DIRECTIONS FOR THIS TASK: Wherever a line in the records contains the word "Open", return that line.

= Beginning of Section =

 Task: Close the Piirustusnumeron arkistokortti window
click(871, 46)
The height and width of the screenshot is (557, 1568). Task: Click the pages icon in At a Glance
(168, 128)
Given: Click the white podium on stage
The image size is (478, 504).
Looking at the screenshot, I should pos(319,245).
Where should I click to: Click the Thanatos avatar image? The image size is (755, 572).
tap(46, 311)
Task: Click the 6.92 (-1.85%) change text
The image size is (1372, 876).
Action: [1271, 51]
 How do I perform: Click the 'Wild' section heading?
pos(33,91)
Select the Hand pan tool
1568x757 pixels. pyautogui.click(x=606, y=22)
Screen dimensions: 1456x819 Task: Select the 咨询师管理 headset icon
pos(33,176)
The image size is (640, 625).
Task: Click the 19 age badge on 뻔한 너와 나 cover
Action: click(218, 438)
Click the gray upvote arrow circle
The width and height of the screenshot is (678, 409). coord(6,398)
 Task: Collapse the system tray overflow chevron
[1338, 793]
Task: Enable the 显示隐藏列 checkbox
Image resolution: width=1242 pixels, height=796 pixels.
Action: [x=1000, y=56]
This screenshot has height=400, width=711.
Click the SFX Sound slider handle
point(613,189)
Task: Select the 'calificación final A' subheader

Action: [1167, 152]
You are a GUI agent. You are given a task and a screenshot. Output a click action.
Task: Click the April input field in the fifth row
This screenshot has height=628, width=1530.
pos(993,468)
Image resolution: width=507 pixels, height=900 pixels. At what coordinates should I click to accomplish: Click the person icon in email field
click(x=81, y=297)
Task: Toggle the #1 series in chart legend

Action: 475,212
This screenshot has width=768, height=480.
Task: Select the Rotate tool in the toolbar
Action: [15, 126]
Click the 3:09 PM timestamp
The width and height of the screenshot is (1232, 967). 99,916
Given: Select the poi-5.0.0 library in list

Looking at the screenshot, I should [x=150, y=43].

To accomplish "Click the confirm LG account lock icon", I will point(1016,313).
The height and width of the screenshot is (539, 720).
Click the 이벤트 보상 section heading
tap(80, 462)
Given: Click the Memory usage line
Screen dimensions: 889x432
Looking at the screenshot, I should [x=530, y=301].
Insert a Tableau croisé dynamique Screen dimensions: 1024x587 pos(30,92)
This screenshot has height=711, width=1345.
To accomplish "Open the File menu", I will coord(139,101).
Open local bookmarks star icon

= End of Section =

YOUR SOLUTION:
To accomplish "Open the File menu", I will coord(139,101).
Open local bookmarks star icon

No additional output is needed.